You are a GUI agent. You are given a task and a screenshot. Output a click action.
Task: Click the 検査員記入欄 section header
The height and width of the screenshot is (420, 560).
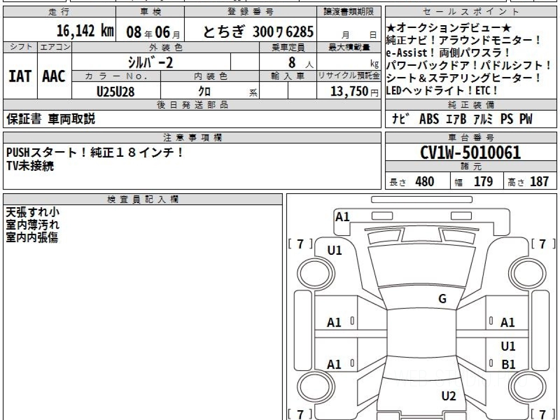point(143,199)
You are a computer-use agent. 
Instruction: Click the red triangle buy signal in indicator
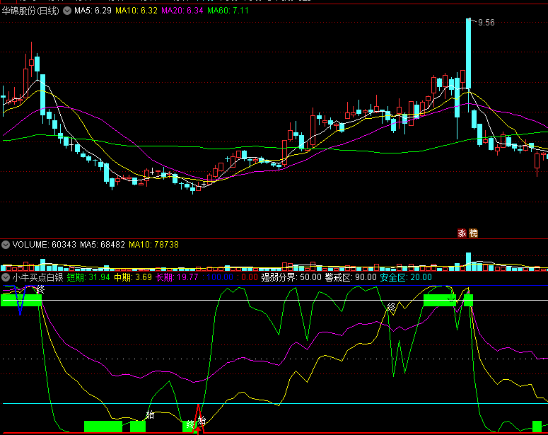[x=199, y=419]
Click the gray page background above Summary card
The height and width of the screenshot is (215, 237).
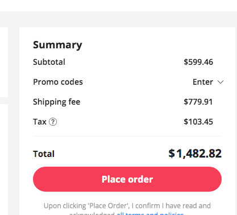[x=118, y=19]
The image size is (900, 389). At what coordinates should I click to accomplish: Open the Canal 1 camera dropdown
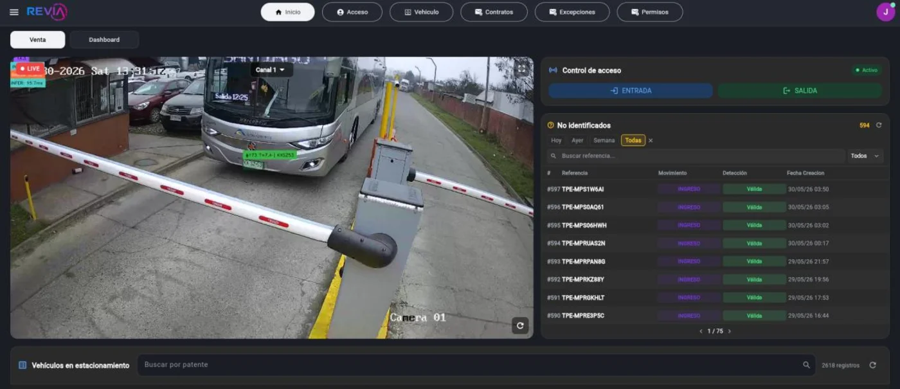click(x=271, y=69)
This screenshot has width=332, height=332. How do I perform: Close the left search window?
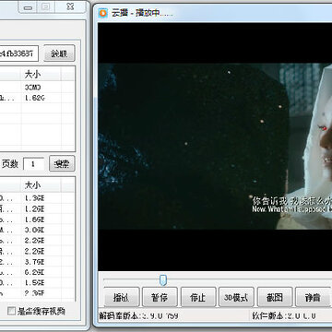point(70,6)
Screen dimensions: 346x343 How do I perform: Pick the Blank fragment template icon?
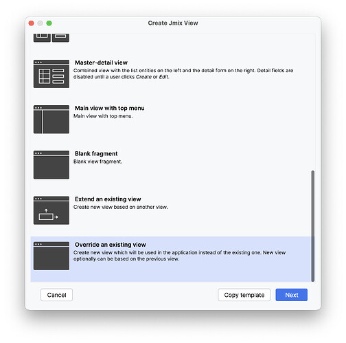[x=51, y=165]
--------------------------------
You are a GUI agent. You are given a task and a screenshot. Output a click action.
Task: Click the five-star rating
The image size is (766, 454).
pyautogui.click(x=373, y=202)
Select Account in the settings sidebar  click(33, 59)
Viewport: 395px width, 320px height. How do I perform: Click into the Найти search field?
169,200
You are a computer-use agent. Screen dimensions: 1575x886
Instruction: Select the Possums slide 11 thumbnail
--------------------------------
Your objective - Quote the lines from the one containing "You are a computer-use agent. Screen" through the one containing "Instruction: Select the", word for word.

Answer to the exercise -
You are a computer-use agent. Screen dimensions: 1575x886
Instruction: Select the Possums slide 11 thumbnail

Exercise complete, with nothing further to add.